Later that night, unbeknownst to any of us then, Andrew Krakouer, the former Tiger, Magpie and Swan Districts footballer, suffered a heart attack and passed away. He was 42.

Andrew Krakouer celebrates for Collingwood in 2011. Credit: Paul Rovere

In the days that followed, a different kind of wonder would set in, the worst kind … gone too soon. “Feel the waves come crashing …”

For all that he was as a footballer, and Andrew was a serious footballer, his gentle grace was a symbol of redemption and resilience. To be in his presence was to feel his sincerity. His kindness.

As is life’s way, days roll into each other, the chaos of life in the city stealing time from the external and the internal worlds we inhabit. For many of us, footy is the distraction of choice. And that’s how it was for me this week. By Wednesday, I had officially worn out the family with my Colin Hay obsession blasting through the speakers. I was resorting to headphones now. Again, my thoughts drifted towards the Demons.

When a team, like Melbourne, is in a slump, the human instinct is to break the problem down to individual parts to be fixed individually. It’s easy to be overwhelmed about where to start.
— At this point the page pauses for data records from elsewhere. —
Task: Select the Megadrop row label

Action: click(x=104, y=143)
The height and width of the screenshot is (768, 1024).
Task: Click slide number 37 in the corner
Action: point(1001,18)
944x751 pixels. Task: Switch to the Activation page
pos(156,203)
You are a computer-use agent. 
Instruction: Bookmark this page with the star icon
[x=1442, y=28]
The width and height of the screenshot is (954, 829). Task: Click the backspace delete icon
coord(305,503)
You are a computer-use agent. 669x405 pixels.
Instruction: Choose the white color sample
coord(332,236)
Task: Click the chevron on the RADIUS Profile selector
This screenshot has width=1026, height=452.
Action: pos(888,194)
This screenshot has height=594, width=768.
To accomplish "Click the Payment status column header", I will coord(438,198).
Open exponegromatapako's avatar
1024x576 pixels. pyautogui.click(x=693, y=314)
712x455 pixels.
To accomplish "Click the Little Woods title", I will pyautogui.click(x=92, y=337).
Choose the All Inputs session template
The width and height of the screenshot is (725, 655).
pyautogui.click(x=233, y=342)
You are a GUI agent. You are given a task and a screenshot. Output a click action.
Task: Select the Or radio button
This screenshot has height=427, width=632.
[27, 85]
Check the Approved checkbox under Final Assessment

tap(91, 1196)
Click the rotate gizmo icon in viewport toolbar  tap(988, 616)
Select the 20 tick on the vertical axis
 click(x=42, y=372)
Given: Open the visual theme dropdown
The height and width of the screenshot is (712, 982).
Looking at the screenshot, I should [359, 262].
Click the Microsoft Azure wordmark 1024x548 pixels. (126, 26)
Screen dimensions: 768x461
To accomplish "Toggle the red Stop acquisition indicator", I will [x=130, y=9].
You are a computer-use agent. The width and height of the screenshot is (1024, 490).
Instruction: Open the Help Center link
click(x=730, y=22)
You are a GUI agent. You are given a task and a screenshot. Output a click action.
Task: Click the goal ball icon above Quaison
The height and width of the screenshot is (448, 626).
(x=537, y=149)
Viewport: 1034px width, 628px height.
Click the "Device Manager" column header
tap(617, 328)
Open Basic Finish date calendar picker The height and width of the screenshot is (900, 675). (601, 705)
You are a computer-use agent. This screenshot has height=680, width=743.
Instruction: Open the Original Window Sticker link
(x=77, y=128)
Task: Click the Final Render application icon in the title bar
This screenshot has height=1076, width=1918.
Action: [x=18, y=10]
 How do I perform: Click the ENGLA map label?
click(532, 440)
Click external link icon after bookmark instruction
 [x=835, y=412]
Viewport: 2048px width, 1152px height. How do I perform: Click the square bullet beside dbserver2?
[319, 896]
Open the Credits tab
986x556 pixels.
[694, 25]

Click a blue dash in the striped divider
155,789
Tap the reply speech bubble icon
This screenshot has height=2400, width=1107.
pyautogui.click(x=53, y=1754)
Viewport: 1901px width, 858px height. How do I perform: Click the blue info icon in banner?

Have our skills deserted us? Are our stars fully committed? Is our forward line up to it? How does a captain, like Max Gawn, sweep up all of that information, problems of both the head and heart and put them back together and align the team once again?

“Manage with facts, lead with heart,” was how it was once put to me. I always liked the sound of that. Sometimes leadership is a performance before the performance.

The truth is, a lot of park footballers could complete an AFL pre-season; they might even string a few games together of league footy, given a chance. What separates them from the really good ones, the proper league footballers, is this: Can you perform this week? Can you perform when the chips are down?

It’s a week for Melbourne’s leaders, there’s no getting around that, which isn’t to say anyone else is off the hook. Those of influence at the Demons must inspire an effort that drags a critical mass to the selfless side of the seesaw.

There’s quite a menu of footy cliches on offer for Simon Goodwin and co to pick from, but you could do worse than “play your role”, but it’s got to be with fanaticism, and it has to be everyone.

Max has already proven himself. So many times. But I wonder how he’s approached his role this week inside that footy club. I wonder if he went off script at any stage, stood in front of them, holding his own space with poise, and painted a verbal picture to quieten down the noise from outside and say, “Just be here now, forget about the past, your mask is wearing thin; Let us throw one more dice, I know that we can win.”